The adventure began on a day in August of 2012 infiltrated by temperatures in the mid-nineties, the sun’s harpoons of heat fully unleashed, uninhibited, into a cloudless azure summer sky. Wearing a headband to wick the sweat, Bilal rolled down the car's front windows and drove without air-conditioning, preferring the rush of the breeze from the open road. He wrapped sunglasses around his eyes to tame the glare and would travel about three hours from his seacoast home to reach his destination.
He stopped to fuel up.
“It’s a hot one today,” said a hefty man who was finishing pumping gas adjacent to the fuel dispenser Bilal was using.
“Yes it is,” Bilal said.
The man waited for a receipt. When it failed to print, the man who looked like he enjoyed an occasional brawl sighed loudly and jabbed his oversized thumb several times into the touchscreen as if that would get it to work.
“You gotta be kidding…out of paper again,” he said and began forcefully and repeatedly punching the machine with his enormous hand, now to punish it.
“Hey, buddy, settle down. You’re a good guy. You don’t want to break something. That won’t fix it,” Bilal said.
“This happens way too often.”
“I hear you. It happens to me, too, and it’s frustrating,” Bilal said to the stranger, intentionally laughing to try to deescalate the tension. “Next time, it’ll be my turn to get jerked around.”

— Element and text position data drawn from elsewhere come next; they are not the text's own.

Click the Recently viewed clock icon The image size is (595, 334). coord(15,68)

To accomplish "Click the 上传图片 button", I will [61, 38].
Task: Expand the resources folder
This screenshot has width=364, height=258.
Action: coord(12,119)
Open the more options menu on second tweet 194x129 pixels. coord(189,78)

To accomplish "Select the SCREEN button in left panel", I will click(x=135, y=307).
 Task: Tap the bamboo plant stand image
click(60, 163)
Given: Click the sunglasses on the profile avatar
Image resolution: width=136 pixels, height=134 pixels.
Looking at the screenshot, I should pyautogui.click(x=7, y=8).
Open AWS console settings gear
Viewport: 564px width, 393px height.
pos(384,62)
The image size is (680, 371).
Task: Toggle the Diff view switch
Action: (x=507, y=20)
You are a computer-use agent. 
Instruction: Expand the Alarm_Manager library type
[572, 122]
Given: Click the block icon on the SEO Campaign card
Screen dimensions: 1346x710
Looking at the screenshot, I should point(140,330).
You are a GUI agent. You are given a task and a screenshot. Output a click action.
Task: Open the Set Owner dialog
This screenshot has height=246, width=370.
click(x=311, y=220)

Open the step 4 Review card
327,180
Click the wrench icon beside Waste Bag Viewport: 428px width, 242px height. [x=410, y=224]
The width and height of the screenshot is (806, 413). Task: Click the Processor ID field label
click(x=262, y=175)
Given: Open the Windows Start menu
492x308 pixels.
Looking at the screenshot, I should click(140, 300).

“Okay, okay.” The man calmed down and even chuckled. He walked toward the store, shaking his head, and looked back and waved before entering to get his cash register-generated receipt.

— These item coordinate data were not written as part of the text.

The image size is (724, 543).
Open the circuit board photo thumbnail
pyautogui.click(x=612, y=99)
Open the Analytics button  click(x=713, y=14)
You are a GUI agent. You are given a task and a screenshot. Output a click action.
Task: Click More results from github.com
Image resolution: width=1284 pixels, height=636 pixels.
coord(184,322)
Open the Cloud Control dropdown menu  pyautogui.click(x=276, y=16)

Bilal thought, what a pleasant surprise—I just acted more like my old self, something I haven’t been lately.
He finished pumping.
The man returned, now smiling, still shaking his head. As he was getting into his car, he yelled over to Bilal, “Thanks. I was so mad I think I would of broke my hand.”
“Probably not,” Bilal said, looking again at the man’s hands, “but maybe the machine.”

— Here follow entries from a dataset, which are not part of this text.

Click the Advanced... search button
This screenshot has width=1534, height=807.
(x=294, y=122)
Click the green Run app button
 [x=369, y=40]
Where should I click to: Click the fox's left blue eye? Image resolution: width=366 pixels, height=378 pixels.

Bilal drove off. Having felt useful, he smiled contentedly, but then had to laugh because, although serious, the brief encounter was a little comical, too.
Were it a person, Bilal’s trustworthy BMW would likely feel the same as he did, that this relaxed journey heading north was a respite from the rigors of the more demanding work commute to and from Boston. In addition to being hard on the engine and other parts, that risky ride they endured together five days a week required the operator to frequently veer clear of distracted drivers swerving unpredictably, a nail-biter ordeal for the car, which was obviously always wishing to keep itself together in one piece. It would keep its fingers crossed, hoping Bilal employed undivided attention and sharp reflexes as they maneuvered across lanes of wall-to-wall traffic to get to highway exits. And the car would petition the gods that the driver be sure to watch for suddenly-appearing emergency vehicles and not become exhausted from the repetitive braking whenever they were trapped in stop-and-go traffic jams. It would also knock on any wood it could find, begging that the windshield be spared from vision-impairing, wiper-challenging splat dropped by patrolling seagulls.
But those problems were pleasantly missing during this trek up north, the shiny, clean automobile heading in the opposite direction from all that chaos and physical abuse.
Bilal was thoroughly relaxed, taking in the surroundings while quietly listening to Blood On the Tracks with the volume low so the music sounded muffled and distant, as if coming from somewhere in another room in a large building. After that album concluded, he was in the mood for sax, so he switched to Germfree Adolescents and raised the volume. The rest of the time, he left the music off and bonded instead with the bouncing, rolling mechanical sounds of a vehicle navigating over a river of pavement.